-- BEGIN Dataset --

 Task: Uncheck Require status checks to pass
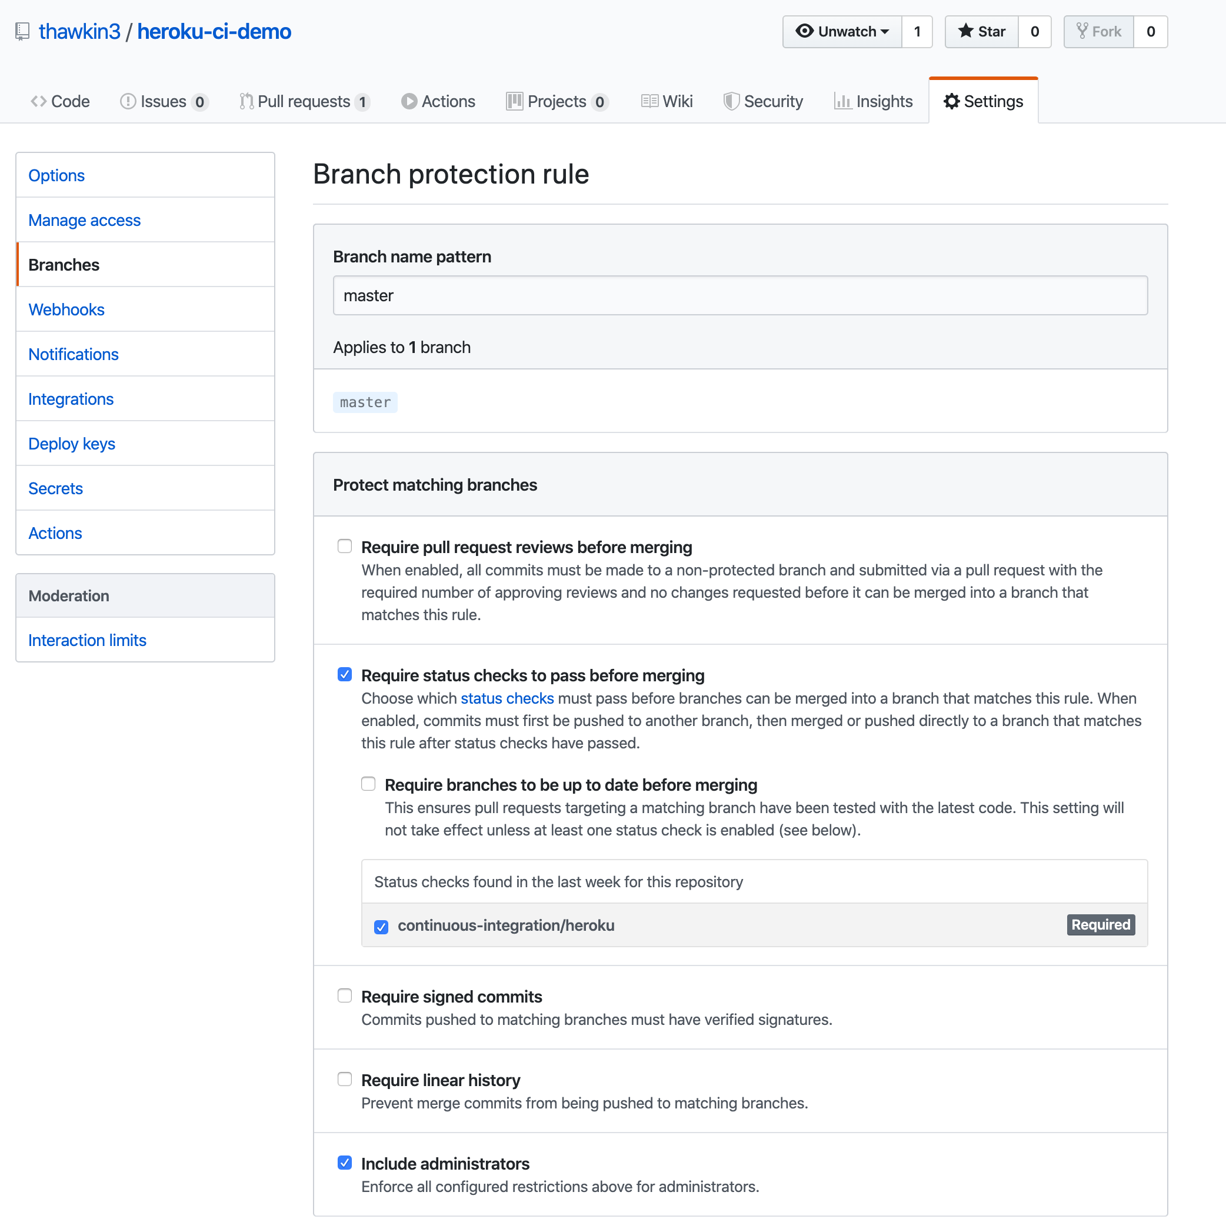point(344,675)
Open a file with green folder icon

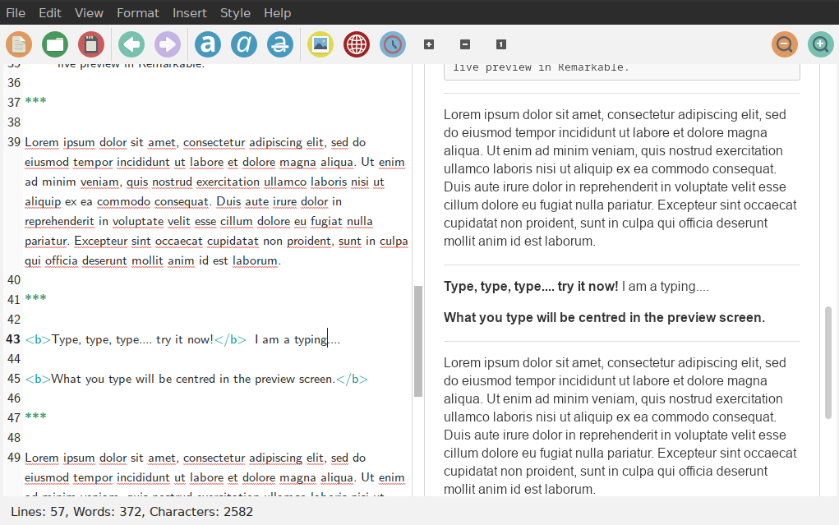tap(55, 44)
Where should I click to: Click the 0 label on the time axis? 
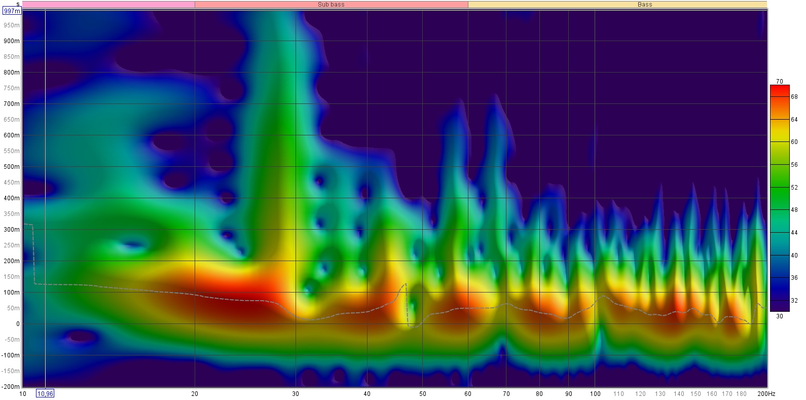pyautogui.click(x=17, y=324)
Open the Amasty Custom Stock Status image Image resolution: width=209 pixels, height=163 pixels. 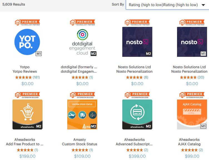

-- END Dataset --

What is required: Rescale the records above by writing every line out again, requests included. Multiply each coordinate in the answers by 2.55 and round to a whole number, with halves going up. Leave all numbers in the requests as they are, and leave the pictures out.

Solution to this task:
 Task: Uncheck Require status checks to pass
point(877,1721)
Open a file with green folder icon

tap(140, 112)
Where should I click to: Click the 0 label on the time axis? 
pyautogui.click(x=43, y=826)
Open the Amasty Custom Stock Status image Image resolution: width=209 pixels, height=163 pixels. 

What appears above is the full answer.